##### Provided information

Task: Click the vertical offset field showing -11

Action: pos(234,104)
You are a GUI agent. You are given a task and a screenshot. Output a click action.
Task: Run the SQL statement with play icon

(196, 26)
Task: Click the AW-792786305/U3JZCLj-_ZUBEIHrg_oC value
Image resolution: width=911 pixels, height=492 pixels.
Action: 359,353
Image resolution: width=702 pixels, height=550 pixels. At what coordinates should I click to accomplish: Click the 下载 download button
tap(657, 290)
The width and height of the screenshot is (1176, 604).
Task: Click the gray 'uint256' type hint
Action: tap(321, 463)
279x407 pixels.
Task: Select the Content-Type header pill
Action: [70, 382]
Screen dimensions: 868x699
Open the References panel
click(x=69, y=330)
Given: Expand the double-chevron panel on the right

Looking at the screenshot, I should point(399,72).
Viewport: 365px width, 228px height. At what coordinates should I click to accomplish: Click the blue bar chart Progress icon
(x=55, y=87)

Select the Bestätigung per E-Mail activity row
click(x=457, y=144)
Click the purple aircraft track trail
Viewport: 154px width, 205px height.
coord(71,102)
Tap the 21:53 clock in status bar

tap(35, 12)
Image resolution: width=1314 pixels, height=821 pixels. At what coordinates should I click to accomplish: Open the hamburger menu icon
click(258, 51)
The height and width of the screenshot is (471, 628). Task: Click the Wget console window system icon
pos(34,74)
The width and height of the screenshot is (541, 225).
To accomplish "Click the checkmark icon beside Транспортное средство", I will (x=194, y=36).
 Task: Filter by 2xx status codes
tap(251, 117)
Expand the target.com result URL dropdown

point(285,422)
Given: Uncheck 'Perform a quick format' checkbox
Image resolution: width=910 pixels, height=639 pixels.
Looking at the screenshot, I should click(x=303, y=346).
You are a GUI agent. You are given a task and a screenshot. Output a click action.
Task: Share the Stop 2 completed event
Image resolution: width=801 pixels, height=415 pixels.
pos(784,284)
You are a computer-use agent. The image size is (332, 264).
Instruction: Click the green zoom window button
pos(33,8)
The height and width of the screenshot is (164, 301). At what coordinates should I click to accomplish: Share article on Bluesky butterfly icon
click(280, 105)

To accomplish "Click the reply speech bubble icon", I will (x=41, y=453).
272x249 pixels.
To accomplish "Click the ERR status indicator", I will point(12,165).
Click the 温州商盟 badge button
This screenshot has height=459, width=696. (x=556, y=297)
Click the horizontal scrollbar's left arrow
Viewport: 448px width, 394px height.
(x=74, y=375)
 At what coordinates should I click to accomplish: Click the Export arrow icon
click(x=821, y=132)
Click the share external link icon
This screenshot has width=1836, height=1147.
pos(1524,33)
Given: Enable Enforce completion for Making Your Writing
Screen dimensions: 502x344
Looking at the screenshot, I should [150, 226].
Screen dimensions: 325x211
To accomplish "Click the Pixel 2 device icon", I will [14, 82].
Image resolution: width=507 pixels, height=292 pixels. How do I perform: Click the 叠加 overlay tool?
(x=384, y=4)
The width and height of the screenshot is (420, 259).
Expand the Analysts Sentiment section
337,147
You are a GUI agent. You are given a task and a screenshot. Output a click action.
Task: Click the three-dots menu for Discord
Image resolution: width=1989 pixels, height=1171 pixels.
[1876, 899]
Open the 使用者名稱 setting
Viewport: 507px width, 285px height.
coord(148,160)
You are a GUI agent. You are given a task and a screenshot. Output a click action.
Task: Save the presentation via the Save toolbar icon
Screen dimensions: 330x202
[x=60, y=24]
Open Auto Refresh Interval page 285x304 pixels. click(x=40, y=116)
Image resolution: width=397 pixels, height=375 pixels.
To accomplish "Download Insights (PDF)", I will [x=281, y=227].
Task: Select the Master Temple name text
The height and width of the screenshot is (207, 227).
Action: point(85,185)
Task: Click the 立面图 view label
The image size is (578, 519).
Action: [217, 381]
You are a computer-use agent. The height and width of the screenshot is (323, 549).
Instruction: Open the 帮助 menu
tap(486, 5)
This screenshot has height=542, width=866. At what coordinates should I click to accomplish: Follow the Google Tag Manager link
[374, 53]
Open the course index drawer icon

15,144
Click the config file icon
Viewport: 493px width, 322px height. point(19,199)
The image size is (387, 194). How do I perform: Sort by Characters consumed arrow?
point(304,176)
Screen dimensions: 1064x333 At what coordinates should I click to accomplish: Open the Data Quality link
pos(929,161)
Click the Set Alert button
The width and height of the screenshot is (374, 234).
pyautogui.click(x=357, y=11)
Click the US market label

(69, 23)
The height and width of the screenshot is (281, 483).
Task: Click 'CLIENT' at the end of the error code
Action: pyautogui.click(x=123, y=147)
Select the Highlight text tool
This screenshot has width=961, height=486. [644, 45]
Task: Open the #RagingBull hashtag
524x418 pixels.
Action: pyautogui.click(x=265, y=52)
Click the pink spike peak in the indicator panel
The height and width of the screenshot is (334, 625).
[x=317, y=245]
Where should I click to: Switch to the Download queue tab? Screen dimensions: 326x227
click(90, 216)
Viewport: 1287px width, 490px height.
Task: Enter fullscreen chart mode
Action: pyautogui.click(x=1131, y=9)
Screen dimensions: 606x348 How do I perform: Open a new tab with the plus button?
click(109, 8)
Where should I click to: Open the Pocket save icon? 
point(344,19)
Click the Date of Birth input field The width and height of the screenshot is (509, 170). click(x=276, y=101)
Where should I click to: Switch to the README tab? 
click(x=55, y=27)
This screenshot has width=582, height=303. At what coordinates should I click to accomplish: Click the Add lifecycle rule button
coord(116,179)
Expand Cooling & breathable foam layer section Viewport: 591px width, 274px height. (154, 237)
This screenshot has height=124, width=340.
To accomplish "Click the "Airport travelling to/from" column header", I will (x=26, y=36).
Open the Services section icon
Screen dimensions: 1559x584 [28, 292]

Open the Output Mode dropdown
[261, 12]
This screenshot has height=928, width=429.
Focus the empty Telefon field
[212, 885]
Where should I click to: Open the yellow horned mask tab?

##########

### [Task directions]
Each line in the data that holds the word "computer" must be copied.

### [Answer area]
You are a computer-use agent. The image size is (332, 264).
You are a computer-use agent. The height and width of the screenshot is (323, 549).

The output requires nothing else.